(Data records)

Content starts

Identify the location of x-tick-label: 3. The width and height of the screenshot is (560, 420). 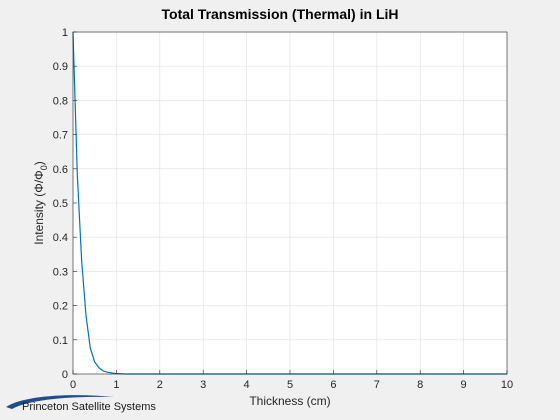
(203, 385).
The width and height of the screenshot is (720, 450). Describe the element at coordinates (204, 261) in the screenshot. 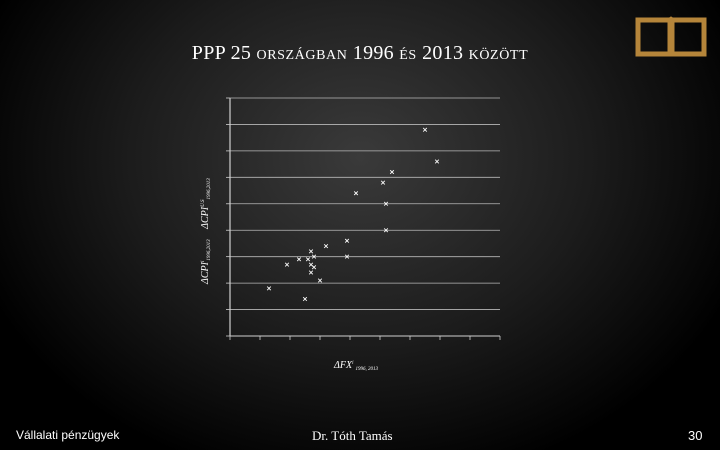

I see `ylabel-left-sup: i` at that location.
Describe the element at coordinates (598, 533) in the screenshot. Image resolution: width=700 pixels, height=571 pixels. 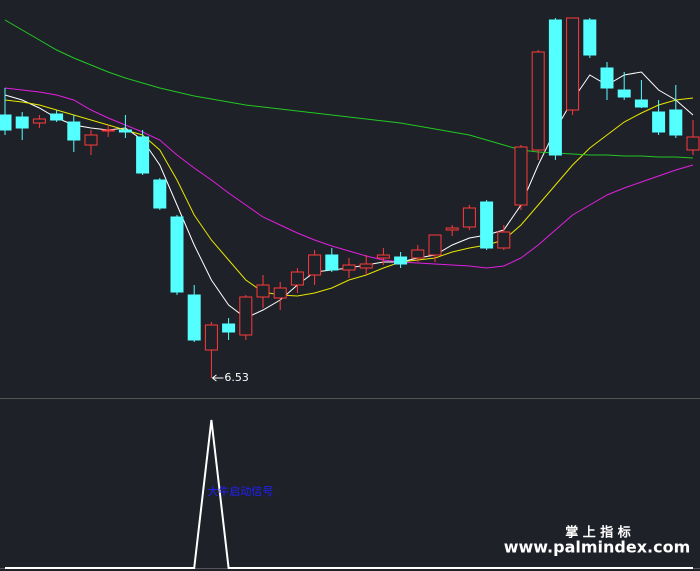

Content ends

- [WHAT YOU ARE ASKED TO DO]: Copy every item above word for word, leaving out the pictures.

- [WRITTEN RESPONSE]:
Identify the location of x-tick-label: 3. The width and height of the screenshot is (560, 420). 
(203, 385).
The width and height of the screenshot is (720, 450). Describe the element at coordinates (204, 261) in the screenshot. 

I see `ylabel-left-sup: i` at that location.
Describe the element at coordinates (598, 533) in the screenshot. Image resolution: width=700 pixels, height=571 pixels. 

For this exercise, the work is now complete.